- **Passage présenté**:

De tous les défauts du monopole universitaire, celui qui frappe le plus, c’est l’étroitesse du cadre où l’enseignement officiel a été enfermé. Dans les universités allemandes, le nombre des professeurs varie à la fois selon les besoins de la science et le nombre des savans ; il y a autant de professeurs qu’il y a de branches de connaissances et d’hommes capables de les enseigner. Nos facultés au contraire ont un nombre déterminé de chaires, et pour remplir ces chaires une seule catégorie de professeurs, les professeurs titulaires. En Allemagne, nous avons vu qu’il y avait trois ordres de professeurs, les ordinaires, les extraordinaires et les privat-docenten. Ces derniers peuvent enseigner toutes les matières qui appartiennent au domaine de la faculté où ils ont pris leur titre de docteur dès qu’ils ont obtenu du sénat la venia docendi[2], et cette autorisation ne leur est jamais refusée, alors même qu’ils se proposent d’enseigner les mêmes matières que le professeur ordinaire. Qui ne voit combien cette organisation est préférable à la nôtre, combien surtout elle eût été de nature à éviter tout prétexte aux exigences du parti qui réclame la liberté de l’enseignement supérieur ?

Quel est en réalité le grand argument que l’on fait valoir à l’appui de cette demande ? C’est un argument tiré de la liberté paternelle. Les pères de famille, dit-on, ne sont pas libres de choisir entre plusieurs enseignemens. Si l’enseignement donné par le professeur titulaire blesse leurs croyances, ils n’ont pas la ressource d’envoyer leurs enfans s’instruire ailleurs. Que répondre à cela ? Rien de sérieux. Le jour où l’état, absorbant les anciennes universités, s’est déclaré responsable de l’enseignement, l’a soumis à une surveillance et. emprisonné dans des programmes, il devait s’attendre qu’on viendrait lui demander compte de cet enseignement au nom d’une croyance

  1. Cette manie de réglementation a été poussée si loin à une certaine époque, qu’un décret de 1852 est intervenu pour transférer du recteur au ministre la nomination des appariteurs des facultés.
  2. M. Mommsen a été privat-docent à l’université de Zurich.

Données de coordonnées des éléments:
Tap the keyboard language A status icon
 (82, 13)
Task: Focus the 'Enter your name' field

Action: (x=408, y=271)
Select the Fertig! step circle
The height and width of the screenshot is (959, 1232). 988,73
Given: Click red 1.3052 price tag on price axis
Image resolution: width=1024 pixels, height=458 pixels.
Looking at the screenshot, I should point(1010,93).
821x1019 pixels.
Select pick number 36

...

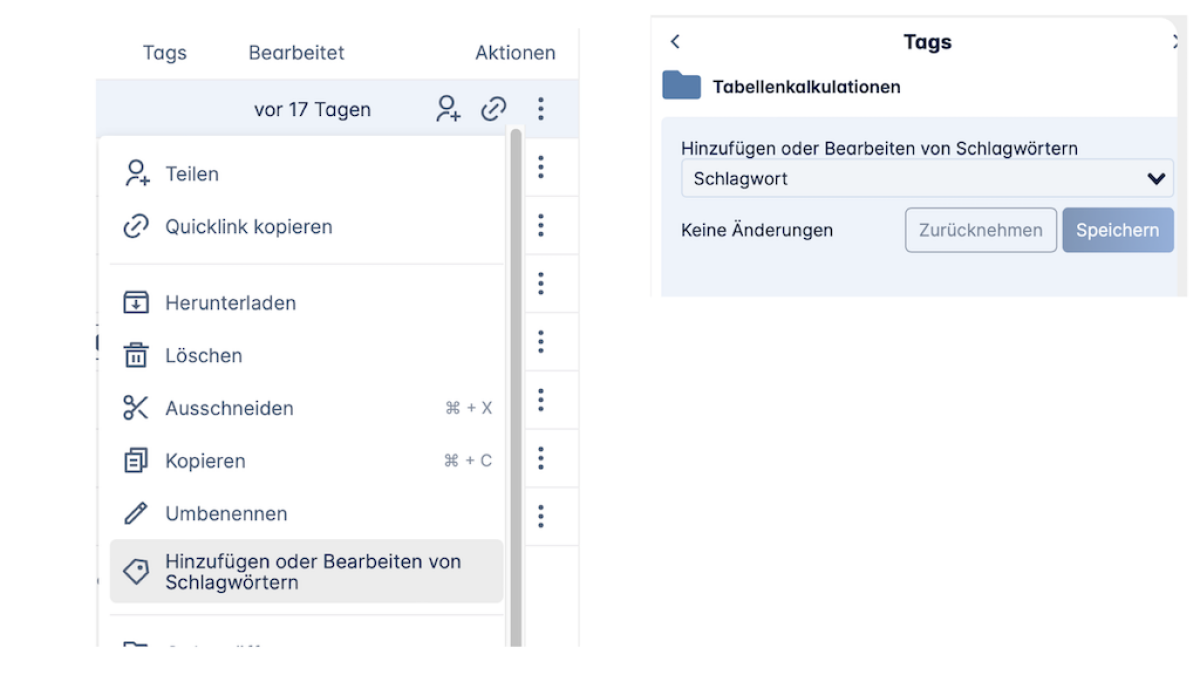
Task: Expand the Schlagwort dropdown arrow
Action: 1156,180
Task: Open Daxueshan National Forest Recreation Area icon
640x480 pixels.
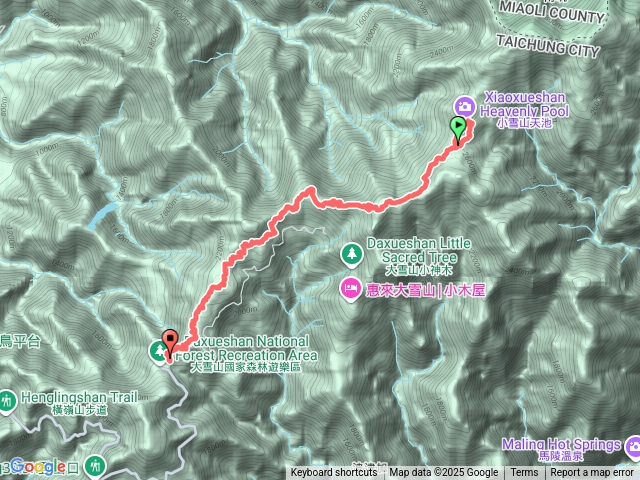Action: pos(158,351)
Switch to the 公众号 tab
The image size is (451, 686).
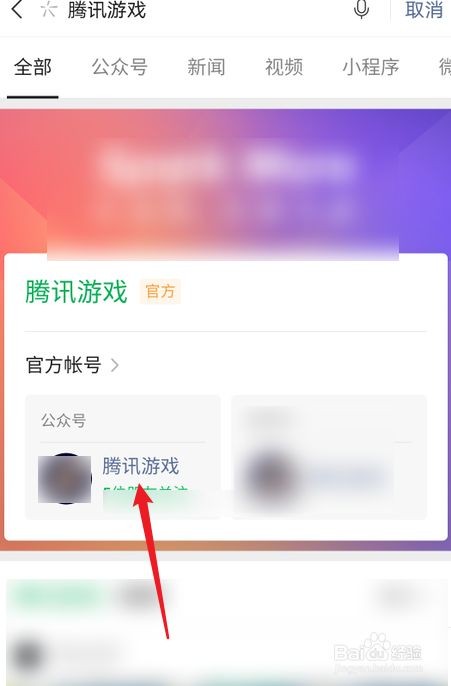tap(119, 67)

- **Exigences du problème**: Reprenez le passage présenté en partant de « 1. Cette manie » et en vous arrêtant à « l’université de Zurich. », puis modifiez-le en remplaçant « décret » par « arrêté ». Ces données forment un ensemble indépendant du passage.

- **Résultat obtenu**:
1. Cette manie de réglementation a été poussée si loin à une certaine époque, qu’un arrêté de 1852 est intervenu pour transférer du recteur au ministre la nomination des appariteurs des facultés.
  2. M. Mommsen a été privat-docent à l’université de Zurich.